Starting each May and lasting through the summer months, periodic typhoons, bringing high winds with the speed of 62 m/s and pounding waves with the height of 22 meters under extreme storm conditions, hit the South China Sea. These storms place even greater demands on the equipment. In addition, because the Pan Yu vessel must operate without breaks, reliability is an important attribute, which is why, says the CNOOC project team, it went with Alfa Laval. The separator systems were rigorously tested for performance and safety.
Zhao Ying Nian, the executive deputy general project manager of CNOOC’s Pan Yu project, has used Alfa Laval’s heat exchangers in previous projects and is confident that they are the right choice for this application. “The quality was very good,” he says, recalling those past experiences. And, he says, knowing that a product will be reliable is extremely important. “We have to make sure that there aren’t any problems before using a particular kind of equipment.”
Zili Zhong, the assistant sales manager for Alfa Laval in China’s Guangzhou office, says he is happy to see that the heat exchangers and separator systems have been properly installed onboard the FPSO vessel. But, he adds, his job is not done yet. “We will have to ensure that they continue to be satisfied with our high-quality products.”
Caterpillar ensures safety
At the very core of the China National Offshore Oil Corporation’s Pan Yu project are the FPSO vessel’s engines, which were built by Caterpillar.
Once the Pan Yu FPSO begins operation in the South China Sea, the five engines can run with a combined output of 40 megawatts. During normal operation, however, between one and four units will be working, with one engine reserved as a backup.
Caterpillar’s responsibilities have been much greater than just the design and manufacture of Pan Yu’s engines. In fact, the global heavy equipment and engine manufacturer has delivered the entire power generation plant for the vessel.
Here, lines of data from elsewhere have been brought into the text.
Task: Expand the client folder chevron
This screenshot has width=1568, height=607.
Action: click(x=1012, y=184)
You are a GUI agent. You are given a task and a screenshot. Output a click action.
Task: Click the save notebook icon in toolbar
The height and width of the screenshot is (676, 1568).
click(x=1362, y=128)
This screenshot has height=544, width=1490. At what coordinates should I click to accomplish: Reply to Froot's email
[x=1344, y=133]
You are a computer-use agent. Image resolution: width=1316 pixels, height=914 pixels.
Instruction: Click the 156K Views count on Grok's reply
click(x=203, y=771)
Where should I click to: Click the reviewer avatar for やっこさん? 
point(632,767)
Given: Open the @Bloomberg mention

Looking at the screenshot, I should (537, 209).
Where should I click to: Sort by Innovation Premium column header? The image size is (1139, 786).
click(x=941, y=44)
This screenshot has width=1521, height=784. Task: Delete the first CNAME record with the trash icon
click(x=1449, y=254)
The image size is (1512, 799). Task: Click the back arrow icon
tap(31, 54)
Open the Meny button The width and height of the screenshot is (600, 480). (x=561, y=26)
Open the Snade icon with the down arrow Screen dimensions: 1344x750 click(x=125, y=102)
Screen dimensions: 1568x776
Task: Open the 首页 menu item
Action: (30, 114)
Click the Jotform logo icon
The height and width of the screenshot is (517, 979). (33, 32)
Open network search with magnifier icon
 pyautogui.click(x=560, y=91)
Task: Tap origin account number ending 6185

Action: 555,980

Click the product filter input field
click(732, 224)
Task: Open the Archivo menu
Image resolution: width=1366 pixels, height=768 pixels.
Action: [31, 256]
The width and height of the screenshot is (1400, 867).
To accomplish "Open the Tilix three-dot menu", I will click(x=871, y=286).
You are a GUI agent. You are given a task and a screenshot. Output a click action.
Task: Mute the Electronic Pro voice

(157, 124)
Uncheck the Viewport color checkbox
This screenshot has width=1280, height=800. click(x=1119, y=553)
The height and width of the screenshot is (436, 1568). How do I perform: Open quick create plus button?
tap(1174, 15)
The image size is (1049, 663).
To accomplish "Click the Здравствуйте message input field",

Quite a bit of Caterpillar’s energy has gone into ensuring that safety considerations are adequately addressed. A big safety hazard onboard the FPSO is the possibility of an explosion resulting from extraneous fuel vapors. To ensure the proper ventilation for the engines and engine systems, combustible vapor-detection devices and equipment designed to capture vapors and liquid fuels have been placed in the engine rooms and supporting system modules.
The FPSO has also been outfitted with nitrogen generators. These provide nitrogen for purging or denying oxygen in portions of modules where combustible vapors exceed safe levels. The combustible vapor sensors and infrared flame detectors, which sense sources of heat, provide a safe, reliable working environment.
Caterpillar worked with different suppliers to deliver the final product to CNOOC. Victor L. Sheldon, the Pan Yu FPSO project manager for Caterpillar Motoren GmbH & Co., notes that Alfa Laval played a principal role in the project. “The lube and crude separators were crucial to the project,” he says.
Sheldon explains that Caterpillar chose these separators because end customer CNOOC knew it was a good product. “Because of their past experiences they specified they wanted Alfa Laval equipment,” he says, adding that he was pleased with the choice, having had 25 years of experience working with Alfa Laval himself. “It made our lives at Caterpillar easier.”
Heiko Habedank, the sales manager for Marine & Diesel at Alfa Laval in Germany, explains that the company’s close contact with Caterpillar made the project successful. “We exchanged information about how the projects were doing, how we could improve. We had day-to-day contact.” Caterpillar and Alfa Laval plan to work together on future projects, says Habedank, and because of China’s growing need for oil, the future for FPSO vessels in China looks quite bright.